The Protestant loyalists in Northern Ireland support the continuation of British rule, whereas the Catholic republicans favor integration into a united Ireland.
Fighting between paramilitary groups from the two camps have cost several thousand lives over the past 35 years.
The IRA renounced violence in July and in September announced that it had put its weapons beyond use, in a further step toward a peace settlement in the province.
The announcement drew an immediate welcome from the British, Irish and US governments, which are trying to broker a permanent political settlement in the British province.
The LVF was founded in 1996 by Billy Wright, dubbed "King Rat" by the press, who broke away from the larger Ulster Volunteer Force (UVF) amid an internal dispute.
Wright was shot dead in prison the following year by members of an armed republican group.
Earlier on Sunday, the UVF and the LVF agreed to end their feud which has caused four deaths since July, according to a clergyman who was acting as mediator.
"We now believe that the feud has permanently ended," said Mervyn Gibson, a Protestant minister of the divided community, following months of neogtiation.
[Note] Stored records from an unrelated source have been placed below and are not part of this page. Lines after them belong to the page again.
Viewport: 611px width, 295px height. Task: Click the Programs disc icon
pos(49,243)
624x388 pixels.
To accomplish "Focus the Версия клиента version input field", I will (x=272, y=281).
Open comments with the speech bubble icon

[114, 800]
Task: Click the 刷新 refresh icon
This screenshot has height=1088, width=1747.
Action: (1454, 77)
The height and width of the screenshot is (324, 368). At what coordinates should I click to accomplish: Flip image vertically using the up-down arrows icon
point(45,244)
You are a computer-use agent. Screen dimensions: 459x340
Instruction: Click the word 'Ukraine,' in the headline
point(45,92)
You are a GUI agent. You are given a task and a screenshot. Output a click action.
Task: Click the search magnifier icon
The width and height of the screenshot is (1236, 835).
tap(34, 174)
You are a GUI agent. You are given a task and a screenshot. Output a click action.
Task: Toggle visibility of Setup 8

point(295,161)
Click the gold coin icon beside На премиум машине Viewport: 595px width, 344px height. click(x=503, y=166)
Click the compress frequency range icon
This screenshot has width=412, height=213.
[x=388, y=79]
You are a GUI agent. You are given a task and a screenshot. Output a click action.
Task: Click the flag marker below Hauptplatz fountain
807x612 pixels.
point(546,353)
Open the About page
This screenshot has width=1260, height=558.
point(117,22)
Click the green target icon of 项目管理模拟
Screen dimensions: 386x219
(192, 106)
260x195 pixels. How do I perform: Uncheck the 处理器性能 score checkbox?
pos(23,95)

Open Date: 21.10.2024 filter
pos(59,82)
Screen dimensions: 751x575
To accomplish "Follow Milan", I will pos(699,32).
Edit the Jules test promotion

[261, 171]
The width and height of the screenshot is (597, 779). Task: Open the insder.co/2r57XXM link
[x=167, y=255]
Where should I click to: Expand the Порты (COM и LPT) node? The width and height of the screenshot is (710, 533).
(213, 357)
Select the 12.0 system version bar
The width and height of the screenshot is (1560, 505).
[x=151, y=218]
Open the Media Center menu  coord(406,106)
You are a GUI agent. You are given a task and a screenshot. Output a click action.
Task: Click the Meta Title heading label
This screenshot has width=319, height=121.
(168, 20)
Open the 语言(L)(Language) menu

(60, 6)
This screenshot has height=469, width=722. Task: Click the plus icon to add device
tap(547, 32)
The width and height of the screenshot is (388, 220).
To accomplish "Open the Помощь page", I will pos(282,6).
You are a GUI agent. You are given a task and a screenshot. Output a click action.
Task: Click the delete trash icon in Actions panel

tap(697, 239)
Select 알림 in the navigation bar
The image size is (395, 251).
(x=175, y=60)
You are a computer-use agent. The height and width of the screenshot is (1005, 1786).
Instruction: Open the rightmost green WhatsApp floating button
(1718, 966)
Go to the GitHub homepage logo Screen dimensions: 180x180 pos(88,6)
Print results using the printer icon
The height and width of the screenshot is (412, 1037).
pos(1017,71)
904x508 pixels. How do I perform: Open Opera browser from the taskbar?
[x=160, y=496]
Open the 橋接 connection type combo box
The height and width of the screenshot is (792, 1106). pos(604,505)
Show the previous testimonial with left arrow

"A process of extensive talks was embarked upon independently with the UVF/Red Hand Commando [its military wing] and the LVF," Gibson said in a statement.
"Those initiating the process had the encouragement of many within political and community life and the prayer support of individuals and churches," the statement added.
Last summer, the UVF, the oldest of the Protestant armed underground groups, killed four men linked to the LVF, swearing they were going to kill all its members.
The weaker LVF retaliated by wounding one man seriously.
Tensions had existed between the two groups in Protestant strongholds of the province ever since the LVF set itself up as a breakaway group from the UVF.
Both have been responsible for the sectarian murders of numerous Roman Catholics as part of the overall conflict dividing the community, but the two Protestant groups have also become steeped in criminal activitiy including drug trafficking.